:: DESCRIPTION OF THE TASK ::
Exactly as given, write out all the entries again.
*** EXERCISE MATERIAL Section Begins ***
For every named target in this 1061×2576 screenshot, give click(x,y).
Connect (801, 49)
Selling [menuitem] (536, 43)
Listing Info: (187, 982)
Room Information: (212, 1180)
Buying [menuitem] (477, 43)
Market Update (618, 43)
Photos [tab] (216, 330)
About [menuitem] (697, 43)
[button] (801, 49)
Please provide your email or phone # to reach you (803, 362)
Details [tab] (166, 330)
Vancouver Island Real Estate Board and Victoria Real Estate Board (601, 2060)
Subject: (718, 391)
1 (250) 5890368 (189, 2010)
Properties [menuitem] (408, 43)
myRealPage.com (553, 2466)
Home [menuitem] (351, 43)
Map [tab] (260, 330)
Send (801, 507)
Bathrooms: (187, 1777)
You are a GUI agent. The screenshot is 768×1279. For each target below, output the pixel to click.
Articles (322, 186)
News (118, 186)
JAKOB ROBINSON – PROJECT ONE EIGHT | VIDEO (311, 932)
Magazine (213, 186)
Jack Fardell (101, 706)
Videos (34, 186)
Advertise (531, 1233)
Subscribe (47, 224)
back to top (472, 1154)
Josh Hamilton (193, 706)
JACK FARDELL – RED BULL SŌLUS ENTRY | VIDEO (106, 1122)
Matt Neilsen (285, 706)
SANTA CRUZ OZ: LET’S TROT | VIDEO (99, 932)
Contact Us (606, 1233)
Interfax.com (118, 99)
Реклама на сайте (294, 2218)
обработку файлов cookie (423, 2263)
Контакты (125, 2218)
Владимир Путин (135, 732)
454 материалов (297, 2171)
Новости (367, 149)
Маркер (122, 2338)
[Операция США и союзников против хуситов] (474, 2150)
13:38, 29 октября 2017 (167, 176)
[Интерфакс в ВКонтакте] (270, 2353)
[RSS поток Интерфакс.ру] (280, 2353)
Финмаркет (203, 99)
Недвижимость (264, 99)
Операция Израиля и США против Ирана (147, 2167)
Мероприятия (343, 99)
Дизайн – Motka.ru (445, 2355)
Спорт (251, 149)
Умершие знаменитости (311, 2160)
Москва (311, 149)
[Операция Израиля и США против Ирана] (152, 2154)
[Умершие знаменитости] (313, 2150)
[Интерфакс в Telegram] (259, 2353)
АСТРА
*** EXERCISE MATERIAL Section Ends ***
:: EXERCISE SOLUTION ::
For every named target in this 1061×2576 screenshot, give click(x,y).
Connect (801, 49)
Selling [menuitem] (536, 43)
Listing Info: (187, 982)
Room Information: (212, 1180)
Buying [menuitem] (477, 43)
Market Update (618, 43)
Photos [tab] (216, 330)
About [menuitem] (697, 43)
[button] (801, 49)
Please provide your email or phone # to reach you (803, 362)
Details [tab] (166, 330)
Vancouver Island Real Estate Board and Victoria Real Estate Board (601, 2060)
Subject: (718, 391)
1 (250) 5890368 (189, 2010)
Properties [menuitem] (408, 43)
myRealPage.com (553, 2466)
Home [menuitem] (351, 43)
Map [tab] (260, 330)
Send (801, 507)
Bathrooms: (187, 1777)
You are a GUI agent. The screenshot is 768×1279. For each target below, output the pixel to click.
Articles (322, 186)
News (118, 186)
JAKOB ROBINSON – PROJECT ONE EIGHT | VIDEO (311, 932)
Magazine (213, 186)
Jack Fardell (101, 706)
Videos (34, 186)
Advertise (531, 1233)
Subscribe (47, 224)
back to top (472, 1154)
Josh Hamilton (193, 706)
JACK FARDELL – RED BULL SŌLUS ENTRY | VIDEO (106, 1122)
Matt Neilsen (285, 706)
SANTA CRUZ OZ: LET’S TROT | VIDEO (99, 932)
Contact Us (606, 1233)
Interfax.com (118, 99)
Реклама на сайте (294, 2218)
обработку файлов cookie (423, 2263)
Контакты (125, 2218)
Владимир Путин (135, 732)
454 материалов (297, 2171)
Новости (367, 149)
Маркер (122, 2338)
[Операция США и союзников против хуситов] (474, 2150)
13:38, 29 октября 2017 (167, 176)
[Интерфакс в ВКонтакте] (270, 2353)
[RSS поток Интерфакс.ру] (280, 2353)
Финмаркет (203, 99)
Недвижимость (264, 99)
Операция Израиля и США против Ирана (147, 2167)
Мероприятия (343, 99)
Дизайн – Motka.ru (445, 2355)
Спорт (251, 149)
Умершие знаменитости (311, 2160)
Москва (311, 149)
[Операция Израиля и США против Ирана] (152, 2154)
[Умершие знаменитости] (313, 2150)
[Интерфакс в Telegram] (259, 2353)
АСТРА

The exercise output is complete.